KANSAS CITY, Kan. — The University of Kansas Health System has a unit dedicated solely to the care of patients who test positive for COVID-19.
Ashleigh Adams, a registered nurse at the hospital, is on the front line, taking care of people who have contracted the illness.
"Previously, we were taking 'rule-out' COVID patients," Adams said. "The relief that they would see when we would come tell them, 'hey, we got your test back, it's negative' — you could just see (the relief) in their faces."
Over the past 24 hours, Adams said that's all changed, as the unit shifted to caring only for those who test positive for the virus.
"Right now, dealing with the positives, you're not seeing that, they're not getting that relief," Adams said. "Our patients are pretty restless, they're exhausted, a lot of coughing."

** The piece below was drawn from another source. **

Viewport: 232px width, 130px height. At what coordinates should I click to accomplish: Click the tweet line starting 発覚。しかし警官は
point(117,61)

Older adults and those with underlying conditions are most vulnerable when it comes to becoming severely ill.
However, Dr. Steven Stites, chief medical officer with the hospital, said everyone is at risk.
"We do see some young people who get sick and die from this," Stites said. "Don't think you're immune just because you're healthy."

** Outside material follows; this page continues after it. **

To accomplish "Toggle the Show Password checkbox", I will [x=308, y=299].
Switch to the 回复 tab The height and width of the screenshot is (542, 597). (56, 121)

How the body responds to COVID-19
While it's not clear why some healthy people become critically ill, some evidence points to an immune response, known as cytokine storm.
Stites describes cytokine storm as the body's way of going to war against an invader.
"You can attack it with missiles and machine guns and all sorts of stuff," Stites said. "Sometimes it works pretty well. Sometimes it's like the body just lost control of that war, and it starts launching so many missiles and so much artillery that the artillery starts to break down your own structure."
During cytokine storm, a person's immune system can begin to attack their own organs, including the lungs, heart and kidneys.
"A key one is the heart," Stites said. "We know that when the lungs and the heart are both struggling and the heart starts beating irregularly that we're in real, real deep trouble."
Winning the war
When it comes to winning the war against COVID-19, doctors and nurses stress the importance of staying home.
According to the Centers for Disease Control and Prevention, for every person who contracts the illness, it's passed on to at least two more people.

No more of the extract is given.